Cash flow was also at an unprecedented negative level of -48.2 per cent.
These results show the speed with which this crisis has ripped through our businesses. It is a situation compounded by our pre- existing problems of above average levels of unemployment and economic inequality.
In the Chancellor’s Summer Statement, we had called for an economic intervention that recognised these regional disparities could be entrenched if they were not tackled urgently.
Rishi Sunak’s speech contained a number of measures that will provide short-term boosts to parts of our economy, but there was a significant lack of detail when it comes to long-term action to ‘level up’ regions such as ours.
We were pleased, however, to hear him acknowledge how hard the impact of the pandemic has been, and will continue to be, on young people in the early stages of their working lives. Our hope is that the measures announced are effective in enabling them to be prepared for good quality jobs.
The £1,000 for people who have been furloughed and due to return to work will help some firms, but we are concerned this level of funding will be insufficient to make a real difference to a business in financial difficulty.
Getting people spending in our great hospitality and leisure businesses is
also essential. This sector remains so vulnerable to further lockdowns and we would like to see specific support to help them become as safe and resilient as possible.
If we are going to recover as a country, we need to give people reassurance the pandemic is under control and that they can go back out into the world with confidence their well-being is safe. This policy then needs to link with real benefits that make a difference to people’s pockets no matter their income.

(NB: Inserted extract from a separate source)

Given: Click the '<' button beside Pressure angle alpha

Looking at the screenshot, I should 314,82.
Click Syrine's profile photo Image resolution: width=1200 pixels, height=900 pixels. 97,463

As well as Government support, we need to be proactive and have been in close discussions with our members about how we also tackle our recovery effectively.
These ideas are now shaping the direction of our work going forward. At the heart of our activities and services will be fairness, community, opportunity and sustainability.
All of which leads me to the issue of diversity.
In the Chamber we have long- championed women in business with our Inspiring Females programme of events. This work around diversity is now being broadened to ensure we are supportive of our BAME community.
We believe it is extremely important we take this step in support of ‘Black Lives Matter’, while acknowledging our own history includes a president, John G Clarke, who inherited a Jamaican plantation before he stepped down.
At this time, in the early 1800s, our members reflected the region, as we do now.
Council minutes from the time show there were also a significant number of abolitionists on the Chamber Council who, I’m proud to say, campaigned strongly and successfully against slavery. Today, while delivering our services and campaigns under these guiding principles, we will continue to actively promote the importance of flexible working and mental health well-being.
This has been the cause at the heart of our president Lesley Moody’s work on our behalf, building on our former president John McCabe’s tremendous mental health advocacy.
Little did we know when Lesley suggested promoting flexible working that, half-way through her term of office, the whole country would have to embrace it to a previously unimagined extent.
The findings of a survey into business owners’ mental health by chair of the Chamber’s Sunderland area Natasha McDonough, of MMC, are going to be so useful for everyone both now and post- COVID-19.
One of the key points of the results was the need for peer-to-peer support for employers and we will be exploring how to help facilitate this for our members.
Going forward we know we have challenges as a region, but we are very well placed to embrace this changed world.
Together we grow stronger – as individuals who can get through this and as a business community supporting each other.